Si vous avez plusieurs espèces de vif essayez les toutes.
La hiérarchie des vifs étant: goujon et ablette meilleurs vifs à égalité, gardonneau moyen et le reste suivant les cours d'eau.
Modifiez également la taille des vifs. le sandre se nourri en principe de proies plus petites que celle prévues pour le brochet. C'est tout à fait exact ... dans les livres.

Vous voyez donc que plusieurs facteurs entre en jeu et se combinent pour déterminer la réussite. il n'y a pas vraiment de hiérarchie ni de combinaison miracle on peut quand même partir du principe que dans la mesure où on présente le vif du moment les figures ont moins d'importance, mais encore faut il être certain d'avoir la bonne espèce de vifs.

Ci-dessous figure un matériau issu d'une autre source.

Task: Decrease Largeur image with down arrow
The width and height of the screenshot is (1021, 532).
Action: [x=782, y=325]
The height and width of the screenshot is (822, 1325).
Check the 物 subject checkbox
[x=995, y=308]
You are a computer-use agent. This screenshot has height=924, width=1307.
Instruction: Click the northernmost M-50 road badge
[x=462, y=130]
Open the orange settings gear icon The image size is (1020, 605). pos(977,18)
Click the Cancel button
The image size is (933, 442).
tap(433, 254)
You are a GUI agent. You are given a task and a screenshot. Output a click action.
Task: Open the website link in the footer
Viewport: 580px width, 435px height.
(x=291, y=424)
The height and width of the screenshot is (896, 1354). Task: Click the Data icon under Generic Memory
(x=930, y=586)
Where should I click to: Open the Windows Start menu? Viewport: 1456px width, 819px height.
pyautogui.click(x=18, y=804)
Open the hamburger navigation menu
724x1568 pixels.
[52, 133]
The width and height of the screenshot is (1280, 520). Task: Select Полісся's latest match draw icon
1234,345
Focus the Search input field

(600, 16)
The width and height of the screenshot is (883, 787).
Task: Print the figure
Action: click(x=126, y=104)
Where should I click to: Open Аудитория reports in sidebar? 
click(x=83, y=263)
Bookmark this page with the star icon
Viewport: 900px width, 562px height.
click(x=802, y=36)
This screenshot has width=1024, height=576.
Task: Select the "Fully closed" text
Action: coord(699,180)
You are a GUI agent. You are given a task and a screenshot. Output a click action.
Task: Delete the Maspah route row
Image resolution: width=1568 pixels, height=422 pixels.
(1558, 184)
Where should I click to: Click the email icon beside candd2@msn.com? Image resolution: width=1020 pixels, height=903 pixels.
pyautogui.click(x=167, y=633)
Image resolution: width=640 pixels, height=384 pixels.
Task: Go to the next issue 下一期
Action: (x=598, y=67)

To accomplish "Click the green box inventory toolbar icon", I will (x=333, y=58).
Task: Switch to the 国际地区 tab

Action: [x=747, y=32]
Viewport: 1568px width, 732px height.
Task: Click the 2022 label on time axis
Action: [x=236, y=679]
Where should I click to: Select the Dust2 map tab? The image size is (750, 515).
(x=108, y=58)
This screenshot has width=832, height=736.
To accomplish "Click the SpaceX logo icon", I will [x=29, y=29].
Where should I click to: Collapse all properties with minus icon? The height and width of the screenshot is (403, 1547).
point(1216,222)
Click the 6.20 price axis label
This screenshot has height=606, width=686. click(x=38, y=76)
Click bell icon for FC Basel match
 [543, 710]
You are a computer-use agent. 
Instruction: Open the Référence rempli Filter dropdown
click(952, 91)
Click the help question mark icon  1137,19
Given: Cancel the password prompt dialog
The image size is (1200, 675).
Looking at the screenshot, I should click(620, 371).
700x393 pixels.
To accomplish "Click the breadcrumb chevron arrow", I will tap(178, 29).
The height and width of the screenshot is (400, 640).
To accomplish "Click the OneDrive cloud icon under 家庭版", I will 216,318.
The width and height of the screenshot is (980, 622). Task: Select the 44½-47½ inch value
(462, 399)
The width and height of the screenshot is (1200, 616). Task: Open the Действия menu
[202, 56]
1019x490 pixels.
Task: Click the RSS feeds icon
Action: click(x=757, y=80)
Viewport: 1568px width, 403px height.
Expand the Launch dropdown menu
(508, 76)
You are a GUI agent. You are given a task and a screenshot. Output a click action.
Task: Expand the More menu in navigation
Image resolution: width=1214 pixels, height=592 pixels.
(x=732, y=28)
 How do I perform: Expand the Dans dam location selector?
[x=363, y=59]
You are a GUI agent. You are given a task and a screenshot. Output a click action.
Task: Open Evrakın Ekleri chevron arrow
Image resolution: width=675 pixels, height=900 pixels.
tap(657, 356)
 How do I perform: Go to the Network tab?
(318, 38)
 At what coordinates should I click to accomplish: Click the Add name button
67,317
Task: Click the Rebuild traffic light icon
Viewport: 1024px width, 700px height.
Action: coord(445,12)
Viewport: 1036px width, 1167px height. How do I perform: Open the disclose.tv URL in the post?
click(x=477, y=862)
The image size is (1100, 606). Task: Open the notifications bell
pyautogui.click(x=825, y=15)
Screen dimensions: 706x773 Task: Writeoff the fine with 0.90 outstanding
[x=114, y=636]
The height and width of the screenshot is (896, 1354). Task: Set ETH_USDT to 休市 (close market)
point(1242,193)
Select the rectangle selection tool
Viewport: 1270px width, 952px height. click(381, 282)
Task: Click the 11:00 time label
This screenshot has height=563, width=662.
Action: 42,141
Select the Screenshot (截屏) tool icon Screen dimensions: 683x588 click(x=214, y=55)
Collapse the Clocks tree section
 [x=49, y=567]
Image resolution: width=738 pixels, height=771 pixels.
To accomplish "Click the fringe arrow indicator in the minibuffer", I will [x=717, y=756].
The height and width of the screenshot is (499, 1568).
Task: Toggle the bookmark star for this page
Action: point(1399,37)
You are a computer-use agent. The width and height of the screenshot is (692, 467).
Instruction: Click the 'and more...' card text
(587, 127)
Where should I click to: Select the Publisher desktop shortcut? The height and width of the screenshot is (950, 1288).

Vous remarquerez que j'emploie toujours le terme de vifs alors qu'il s'agit de poisson que nous venons de tuer. C'est une déformation car la fraîcheur de l'appât est indispensable.
Le sandre a du nez c'est une certitude et c'est aussi une des raisons qui font qu'on le capture à l'encornet.
Je n'ai pas essayé les maquereaux et autre poissons ou morceaux de poisson posés mais pourquoi pas. on prend bien des carpes au petit poids ou avec des bouillettes (et je n'ai pas encore vu frayer les bouillettes sur mes parcours :-)


Conclusion.

Au risque de se perdre dans les vifs et les figures et l'ambiance du moment et la vitesse du vent et j'en passe, il me semble raisonnable de débuter toujours sur une même base standard de vifs et d'animation que l'on modifiera si ça ne donne rien ou qu'on adaptera en fonction des circonstances.
Les décrochages trop fréquents et les touches dans le vide, sont des points de repère qu'il faut analyser. C'est votre expérience qui vous guidera plus que les conseils d'un autre.
Dans cette technique, tout est affaire de feeling, de conviction. Vous ne voyez pas le poisson, vous avez seulement une idée de ce qui se passe sous cinq ou six mètres d'eau. cette image mentale doit vous guider et c'est difficile de ne pas se perdre. Les bredouilles complètes, c'est à dire sans aucune touche de toute la journée, sont quand même assez rares.